▶ [Instructions for the task]
Could you rewrite the listing below, renaming "Middle knob" to "Center knob" and leaving everything else unchanged?

Dataset entries:
>> Begin
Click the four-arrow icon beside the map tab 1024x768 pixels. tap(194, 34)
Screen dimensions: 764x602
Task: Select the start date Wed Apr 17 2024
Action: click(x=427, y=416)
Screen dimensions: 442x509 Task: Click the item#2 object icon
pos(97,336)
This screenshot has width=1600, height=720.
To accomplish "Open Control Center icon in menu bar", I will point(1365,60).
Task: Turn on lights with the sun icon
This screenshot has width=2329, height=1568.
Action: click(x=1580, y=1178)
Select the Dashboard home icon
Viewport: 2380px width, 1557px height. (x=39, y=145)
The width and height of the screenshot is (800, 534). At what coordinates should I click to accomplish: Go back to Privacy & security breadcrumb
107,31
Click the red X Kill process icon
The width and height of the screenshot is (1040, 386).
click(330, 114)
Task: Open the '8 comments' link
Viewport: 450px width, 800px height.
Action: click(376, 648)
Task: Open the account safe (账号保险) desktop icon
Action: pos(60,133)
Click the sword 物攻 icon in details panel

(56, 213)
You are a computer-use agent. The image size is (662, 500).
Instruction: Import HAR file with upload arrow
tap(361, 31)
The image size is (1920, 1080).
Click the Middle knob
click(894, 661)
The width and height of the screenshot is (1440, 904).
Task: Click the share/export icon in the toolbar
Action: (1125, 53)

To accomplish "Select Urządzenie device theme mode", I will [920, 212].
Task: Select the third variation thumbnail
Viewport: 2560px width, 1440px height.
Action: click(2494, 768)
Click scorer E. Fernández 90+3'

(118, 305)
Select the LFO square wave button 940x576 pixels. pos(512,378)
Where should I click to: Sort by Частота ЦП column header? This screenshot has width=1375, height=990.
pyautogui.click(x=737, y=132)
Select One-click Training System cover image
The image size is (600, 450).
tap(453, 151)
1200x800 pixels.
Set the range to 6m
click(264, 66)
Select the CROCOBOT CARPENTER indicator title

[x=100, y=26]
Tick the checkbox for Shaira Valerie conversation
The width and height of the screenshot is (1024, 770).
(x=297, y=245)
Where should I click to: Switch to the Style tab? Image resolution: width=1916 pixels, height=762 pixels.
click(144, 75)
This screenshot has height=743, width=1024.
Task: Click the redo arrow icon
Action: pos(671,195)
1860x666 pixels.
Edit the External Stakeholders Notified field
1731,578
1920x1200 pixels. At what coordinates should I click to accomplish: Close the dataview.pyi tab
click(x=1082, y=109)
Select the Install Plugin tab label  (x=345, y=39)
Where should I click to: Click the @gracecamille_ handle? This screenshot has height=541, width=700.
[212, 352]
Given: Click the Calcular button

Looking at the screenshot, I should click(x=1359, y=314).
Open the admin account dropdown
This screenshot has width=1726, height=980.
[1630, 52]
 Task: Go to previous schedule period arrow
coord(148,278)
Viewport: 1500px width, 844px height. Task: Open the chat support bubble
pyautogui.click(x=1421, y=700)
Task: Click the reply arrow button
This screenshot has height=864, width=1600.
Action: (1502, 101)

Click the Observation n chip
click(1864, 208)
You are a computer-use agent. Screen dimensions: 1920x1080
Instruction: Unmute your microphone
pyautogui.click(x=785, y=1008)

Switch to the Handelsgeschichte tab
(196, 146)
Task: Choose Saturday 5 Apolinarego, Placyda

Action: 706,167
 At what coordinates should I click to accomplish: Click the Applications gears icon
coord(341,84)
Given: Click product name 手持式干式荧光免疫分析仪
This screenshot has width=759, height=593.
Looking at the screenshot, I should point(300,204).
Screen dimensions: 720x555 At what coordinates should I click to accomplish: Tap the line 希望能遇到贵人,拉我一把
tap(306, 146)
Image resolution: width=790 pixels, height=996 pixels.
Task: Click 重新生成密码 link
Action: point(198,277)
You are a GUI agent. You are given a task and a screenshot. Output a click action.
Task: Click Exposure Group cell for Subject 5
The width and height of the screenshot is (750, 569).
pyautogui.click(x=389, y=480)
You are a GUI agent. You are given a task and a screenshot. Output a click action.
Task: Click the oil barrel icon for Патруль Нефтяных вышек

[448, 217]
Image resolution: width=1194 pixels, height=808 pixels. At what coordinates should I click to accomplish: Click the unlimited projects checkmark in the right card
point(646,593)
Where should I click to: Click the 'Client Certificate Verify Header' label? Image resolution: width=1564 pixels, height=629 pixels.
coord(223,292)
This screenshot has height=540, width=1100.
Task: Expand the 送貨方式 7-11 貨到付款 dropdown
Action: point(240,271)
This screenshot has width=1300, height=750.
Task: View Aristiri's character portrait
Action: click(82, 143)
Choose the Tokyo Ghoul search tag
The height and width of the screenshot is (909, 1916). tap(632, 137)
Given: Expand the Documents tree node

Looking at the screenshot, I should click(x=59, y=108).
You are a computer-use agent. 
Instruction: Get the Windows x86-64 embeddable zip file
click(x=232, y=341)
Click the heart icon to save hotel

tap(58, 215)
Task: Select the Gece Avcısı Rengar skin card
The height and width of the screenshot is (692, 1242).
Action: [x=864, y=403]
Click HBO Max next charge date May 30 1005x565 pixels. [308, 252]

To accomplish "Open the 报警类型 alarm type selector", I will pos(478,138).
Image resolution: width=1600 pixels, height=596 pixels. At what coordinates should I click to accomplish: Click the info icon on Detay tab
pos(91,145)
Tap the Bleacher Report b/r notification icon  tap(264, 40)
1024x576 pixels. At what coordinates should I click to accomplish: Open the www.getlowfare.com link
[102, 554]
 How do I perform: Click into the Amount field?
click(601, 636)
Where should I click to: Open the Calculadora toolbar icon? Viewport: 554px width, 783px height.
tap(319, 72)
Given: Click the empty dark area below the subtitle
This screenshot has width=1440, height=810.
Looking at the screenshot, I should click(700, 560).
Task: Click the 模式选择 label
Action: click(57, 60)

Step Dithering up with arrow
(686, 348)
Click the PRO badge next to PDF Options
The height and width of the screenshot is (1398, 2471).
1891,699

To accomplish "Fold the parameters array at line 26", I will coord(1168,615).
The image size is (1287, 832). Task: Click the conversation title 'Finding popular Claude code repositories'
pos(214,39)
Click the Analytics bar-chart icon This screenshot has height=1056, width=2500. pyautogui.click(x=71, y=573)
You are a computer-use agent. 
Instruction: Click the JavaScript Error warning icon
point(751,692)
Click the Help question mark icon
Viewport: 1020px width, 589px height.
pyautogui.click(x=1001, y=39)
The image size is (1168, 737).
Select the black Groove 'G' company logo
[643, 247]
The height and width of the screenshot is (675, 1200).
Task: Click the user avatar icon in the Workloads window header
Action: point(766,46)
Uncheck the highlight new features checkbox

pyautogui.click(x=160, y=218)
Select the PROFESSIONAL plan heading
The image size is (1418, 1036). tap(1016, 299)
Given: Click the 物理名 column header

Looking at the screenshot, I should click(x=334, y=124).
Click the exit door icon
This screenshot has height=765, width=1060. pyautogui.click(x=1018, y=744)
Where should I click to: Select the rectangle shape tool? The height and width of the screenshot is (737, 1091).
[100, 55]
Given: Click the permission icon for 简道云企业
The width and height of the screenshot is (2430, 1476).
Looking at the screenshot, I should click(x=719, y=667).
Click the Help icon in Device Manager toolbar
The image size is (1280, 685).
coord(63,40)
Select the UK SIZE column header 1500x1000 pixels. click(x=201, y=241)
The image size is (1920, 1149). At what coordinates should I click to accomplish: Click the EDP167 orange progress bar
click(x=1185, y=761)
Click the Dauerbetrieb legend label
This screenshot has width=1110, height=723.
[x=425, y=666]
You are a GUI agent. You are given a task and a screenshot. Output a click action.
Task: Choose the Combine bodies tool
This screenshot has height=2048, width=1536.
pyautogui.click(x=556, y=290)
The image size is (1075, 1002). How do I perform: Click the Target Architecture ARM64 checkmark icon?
>> End
▶ [Complete response]
Click the four-arrow icon beside the map tab 1024x768 pixels. tap(194, 34)
Screen dimensions: 764x602
Task: Select the start date Wed Apr 17 2024
Action: click(x=427, y=416)
Screen dimensions: 442x509 Task: Click the item#2 object icon
pos(97,336)
This screenshot has width=1600, height=720.
To accomplish "Open Control Center icon in menu bar", I will point(1365,60).
Task: Turn on lights with the sun icon
This screenshot has width=2329, height=1568.
Action: click(x=1580, y=1178)
Select the Dashboard home icon
Viewport: 2380px width, 1557px height. (x=39, y=145)
The width and height of the screenshot is (800, 534). At what coordinates should I click to accomplish: Go back to Privacy & security breadcrumb
107,31
Click the red X Kill process icon
The width and height of the screenshot is (1040, 386).
click(330, 114)
Task: Open the '8 comments' link
Viewport: 450px width, 800px height.
Action: click(376, 648)
Task: Open the account safe (账号保险) desktop icon
Action: pos(60,133)
Click the sword 物攻 icon in details panel

(56, 213)
You are a computer-use agent. The image size is (662, 500).
Instruction: Import HAR file with upload arrow
tap(361, 31)
The image size is (1920, 1080).
Click the Center knob
click(894, 661)
The width and height of the screenshot is (1440, 904).
Task: Click the share/export icon in the toolbar
Action: (1125, 53)

To accomplish "Select Urządzenie device theme mode", I will [920, 212].
Task: Select the third variation thumbnail
Viewport: 2560px width, 1440px height.
Action: click(2494, 768)
Click scorer E. Fernández 90+3'

(118, 305)
Select the LFO square wave button 940x576 pixels. pos(512,378)
Where should I click to: Sort by Частота ЦП column header? This screenshot has width=1375, height=990.
pyautogui.click(x=737, y=132)
Select One-click Training System cover image
The image size is (600, 450).
tap(453, 151)
1200x800 pixels.
Set the range to 6m
click(264, 66)
Select the CROCOBOT CARPENTER indicator title

[x=100, y=26]
Tick the checkbox for Shaira Valerie conversation
The width and height of the screenshot is (1024, 770).
(x=297, y=245)
Where should I click to: Switch to the Style tab? Image resolution: width=1916 pixels, height=762 pixels.
click(144, 75)
This screenshot has height=743, width=1024.
Task: Click the redo arrow icon
Action: pos(671,195)
1860x666 pixels.
Edit the External Stakeholders Notified field
1731,578
1920x1200 pixels. At what coordinates should I click to accomplish: Close the dataview.pyi tab
click(x=1082, y=109)
Select the Install Plugin tab label  (x=345, y=39)
Where should I click to: Click the @gracecamille_ handle? This screenshot has height=541, width=700.
[212, 352]
Given: Click the Calcular button

Looking at the screenshot, I should click(x=1359, y=314).
Open the admin account dropdown
This screenshot has width=1726, height=980.
[1630, 52]
 Task: Go to previous schedule period arrow
coord(148,278)
Viewport: 1500px width, 844px height. Task: Open the chat support bubble
pyautogui.click(x=1421, y=700)
Task: Click the reply arrow button
This screenshot has height=864, width=1600.
Action: (1502, 101)

Click the Observation n chip
click(1864, 208)
You are a computer-use agent. Screen dimensions: 1920x1080
Instruction: Unmute your microphone
pyautogui.click(x=785, y=1008)

Switch to the Handelsgeschichte tab
(196, 146)
Task: Choose Saturday 5 Apolinarego, Placyda

Action: 706,167
 At what coordinates should I click to accomplish: Click the Applications gears icon
coord(341,84)
Given: Click product name 手持式干式荧光免疫分析仪
This screenshot has width=759, height=593.
Looking at the screenshot, I should point(300,204).
Screen dimensions: 720x555 At what coordinates should I click to accomplish: Tap the line 希望能遇到贵人,拉我一把
tap(306, 146)
Image resolution: width=790 pixels, height=996 pixels.
Task: Click 重新生成密码 link
Action: point(198,277)
You are a GUI agent. You are given a task and a screenshot. Output a click action.
Task: Click Exposure Group cell for Subject 5
The width and height of the screenshot is (750, 569).
pyautogui.click(x=389, y=480)
You are a GUI agent. You are given a task and a screenshot. Output a click action.
Task: Click the oil barrel icon for Патруль Нефтяных вышек

[448, 217]
Image resolution: width=1194 pixels, height=808 pixels. At what coordinates should I click to accomplish: Click the unlimited projects checkmark in the right card
point(646,593)
Where should I click to: Click the 'Client Certificate Verify Header' label? Image resolution: width=1564 pixels, height=629 pixels.
coord(223,292)
This screenshot has height=540, width=1100.
Task: Expand the 送貨方式 7-11 貨到付款 dropdown
Action: point(240,271)
This screenshot has width=1300, height=750.
Task: View Aristiri's character portrait
Action: click(82, 143)
Choose the Tokyo Ghoul search tag
The height and width of the screenshot is (909, 1916). tap(632, 137)
Given: Expand the Documents tree node

Looking at the screenshot, I should click(x=59, y=108).
You are a computer-use agent. 
Instruction: Get the Windows x86-64 embeddable zip file
click(x=232, y=341)
Click the heart icon to save hotel

tap(58, 215)
Task: Select the Gece Avcısı Rengar skin card
The height and width of the screenshot is (692, 1242).
Action: [x=864, y=403]
Click HBO Max next charge date May 30 1005x565 pixels. [308, 252]

To accomplish "Open the 报警类型 alarm type selector", I will pos(478,138).
Image resolution: width=1600 pixels, height=596 pixels. At what coordinates should I click to accomplish: Click the info icon on Detay tab
pos(91,145)
Tap the Bleacher Report b/r notification icon  tap(264, 40)
1024x576 pixels. At what coordinates should I click to accomplish: Open the www.getlowfare.com link
[102, 554]
 How do I perform: Click into the Amount field?
click(601, 636)
Where should I click to: Open the Calculadora toolbar icon? Viewport: 554px width, 783px height.
tap(319, 72)
Given: Click the empty dark area below the subtitle
This screenshot has width=1440, height=810.
Looking at the screenshot, I should click(700, 560).
Task: Click the 模式选择 label
Action: click(57, 60)

Step Dithering up with arrow
(686, 348)
Click the PRO badge next to PDF Options
The height and width of the screenshot is (1398, 2471).
1891,699

To accomplish "Fold the parameters array at line 26", I will coord(1168,615).
The image size is (1287, 832). Task: Click the conversation title 'Finding popular Claude code repositories'
pos(214,39)
Click the Analytics bar-chart icon This screenshot has height=1056, width=2500. pyautogui.click(x=71, y=573)
You are a computer-use agent. 
Instruction: Click the JavaScript Error warning icon
point(751,692)
Click the Help question mark icon
Viewport: 1020px width, 589px height.
pyautogui.click(x=1001, y=39)
The image size is (1168, 737).
Select the black Groove 'G' company logo
[643, 247]
The height and width of the screenshot is (675, 1200).
Task: Click the user avatar icon in the Workloads window header
Action: point(766,46)
Uncheck the highlight new features checkbox

pyautogui.click(x=160, y=218)
Select the PROFESSIONAL plan heading
The image size is (1418, 1036). tap(1016, 299)
Given: Click the 物理名 column header

Looking at the screenshot, I should click(x=334, y=124).
Click the exit door icon
This screenshot has height=765, width=1060. pyautogui.click(x=1018, y=744)
Where should I click to: Select the rectangle shape tool? The height and width of the screenshot is (737, 1091).
[100, 55]
Given: Click the permission icon for 简道云企业
The width and height of the screenshot is (2430, 1476).
Looking at the screenshot, I should click(x=719, y=667).
Click the Help icon in Device Manager toolbar
The image size is (1280, 685).
coord(63,40)
Select the UK SIZE column header 1500x1000 pixels. click(x=201, y=241)
The image size is (1920, 1149). At what coordinates should I click to accomplish: Click the EDP167 orange progress bar
click(x=1185, y=761)
Click the Dauerbetrieb legend label
This screenshot has width=1110, height=723.
[x=425, y=666]
You are a GUI agent. You are given a task and a screenshot. Output a click action.
Task: Choose the Combine bodies tool
This screenshot has height=2048, width=1536.
pyautogui.click(x=556, y=290)
The image size is (1075, 1002). How do I perform: Click the Target Architecture ARM64 checkmark icon?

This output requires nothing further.